Some Assembly Required in “Primo Levi: An Identikit”

In Primo Levi: An Identikit, the Italian critic Marco Belpoliti pieces together Primo Levi’s life as a writer, Jewish citizen of Italy, public intellectual, and survivor of Auschwitz. Like an identikit, or composite sketch, the book presents a mosaic image of the author composed of stories of different parts of his life and work. The picture of Levi that emerges will draw in readers very familiar with Levi’s life and writing, but may not connect with other readers, including American readers like me who did not, in contrast to many European readers, grow up knowing of Levi as a major public intellectual. 

Although Belpoliti does not present a straightforward story of Levi’s life, readers can reconstruct a narrative connecting Levi’s childhood in Turin, training as a chemist, captivity in Auschwitz, liberation, writing, and suicide in 1987. Readers can also learn from Belpoliti’s discussions of Levi’s important ideas, such as his idea of the “grey zone” into which the powerful try to draw the powerless to participate in their own domination. In terms of the facts, stories, and ideas it presents, Primo Levi: An Identikit offers a wealth of material about a key figure of the twentieth century.

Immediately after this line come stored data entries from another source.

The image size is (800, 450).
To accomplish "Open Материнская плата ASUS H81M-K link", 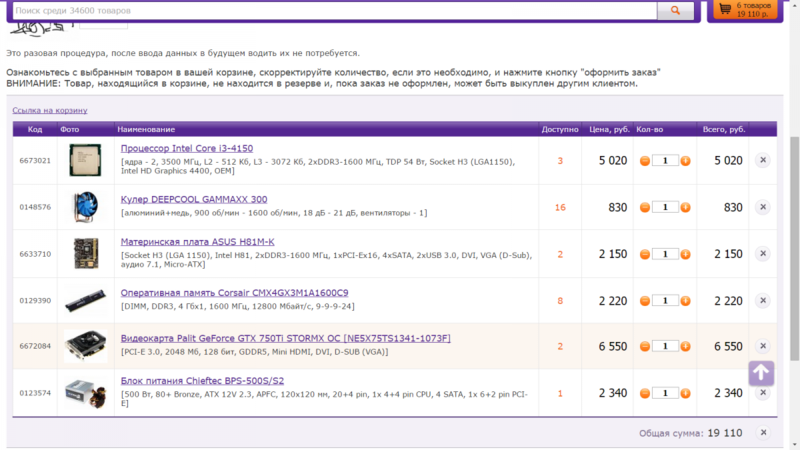I will pos(197,241).
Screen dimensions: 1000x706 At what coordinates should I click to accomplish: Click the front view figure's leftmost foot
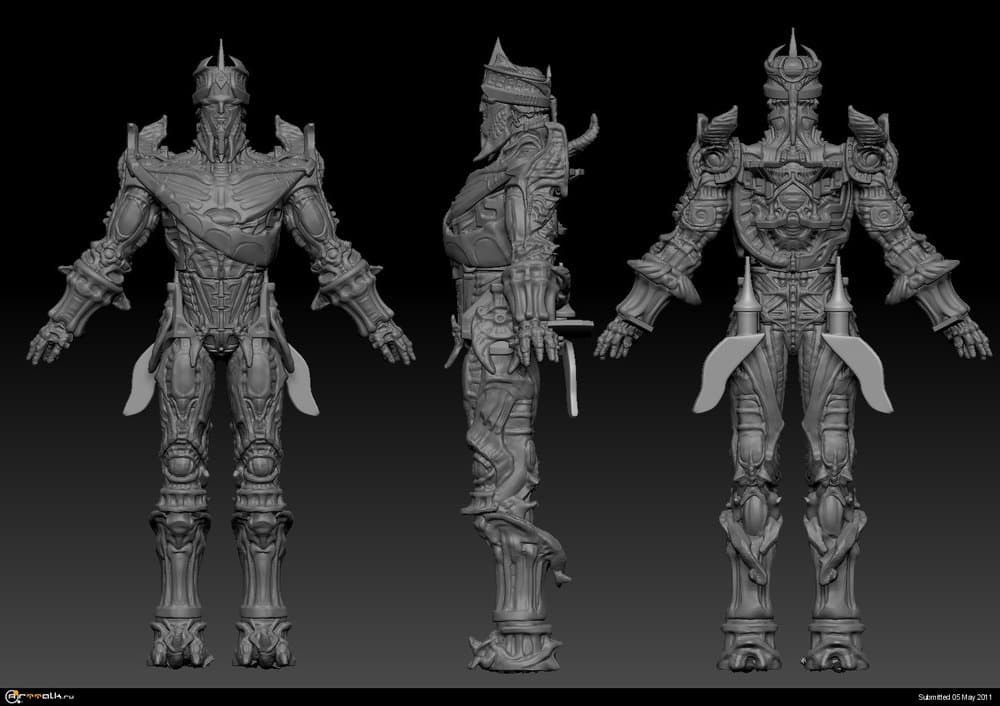[180, 645]
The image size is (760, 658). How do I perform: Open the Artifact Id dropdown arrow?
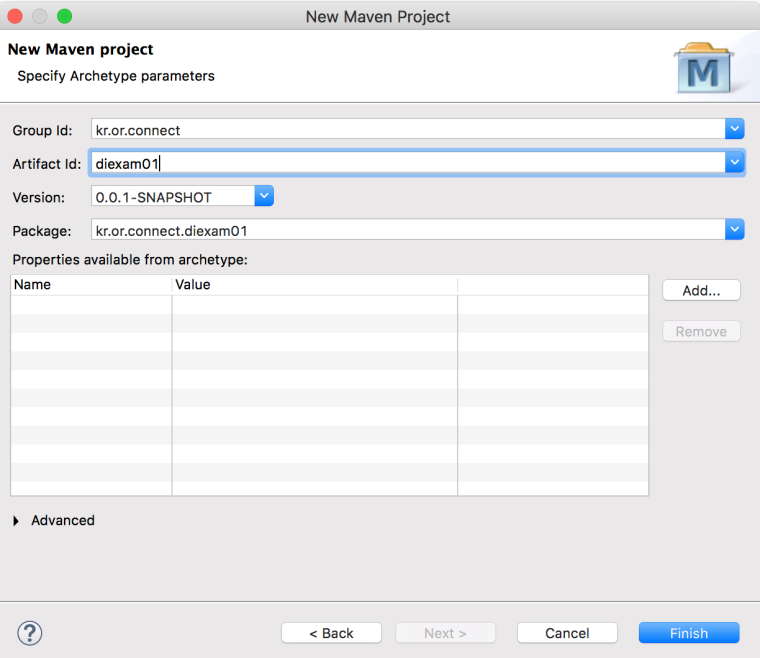point(734,162)
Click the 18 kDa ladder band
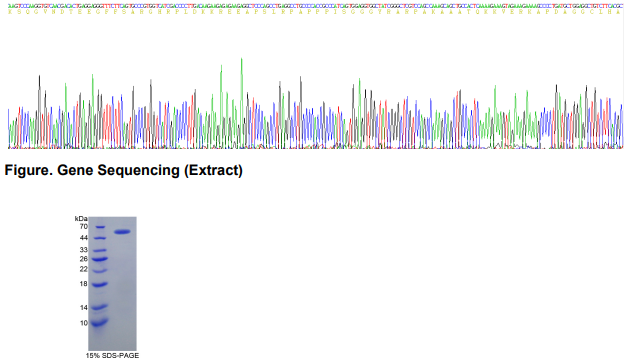 pos(99,284)
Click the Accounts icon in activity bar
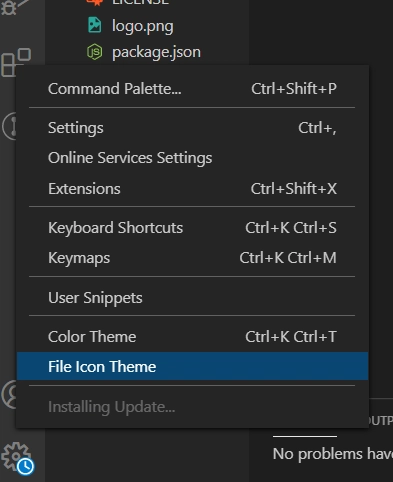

Belpoliti’s perceptiveness and verve as a writer—qualities he shares with Clarissa Botsford, who translated the book—are apparent in passages such as the following, where he describes a photograph of a one-year-old Levi:

He looks uncertain. It’s hard to see his character in this shot. There is, however, already a hint of that perplexed amazement, that kind of curiosity and detachment, often bordering on remoteness, visible in other photographs from his youth.

In this sketch of Levi as a child, Belpoliti deftly foreshadows themes of attention, connection, and disconnection that characterize Levi’s life as an adult.  

By presenting Levi’s life in mosaic, not narrative form, Belpoliti makes it difficult at times to see how certain episodes matter in the full story of Levi’s life. For example, Belpoliti presents many stories of the editing, publishing, and republishing of Levi’s work. Sometimes, these stories are illuminating, as in Belpoliti’s discussion of the hesitancy of some presses in post-war Italy to publish work about recent traumas. In other places in the book, however, these stories fail to move the story forward, as in Belpoliti’s many comments about the very small differences among drafts of Levi’s texts. Such small differences are likely of great interest to experts on Levi’s work, but I found my (decent) knowledge of Levi of little help in determining the importance of many of the details Belpoliti presents.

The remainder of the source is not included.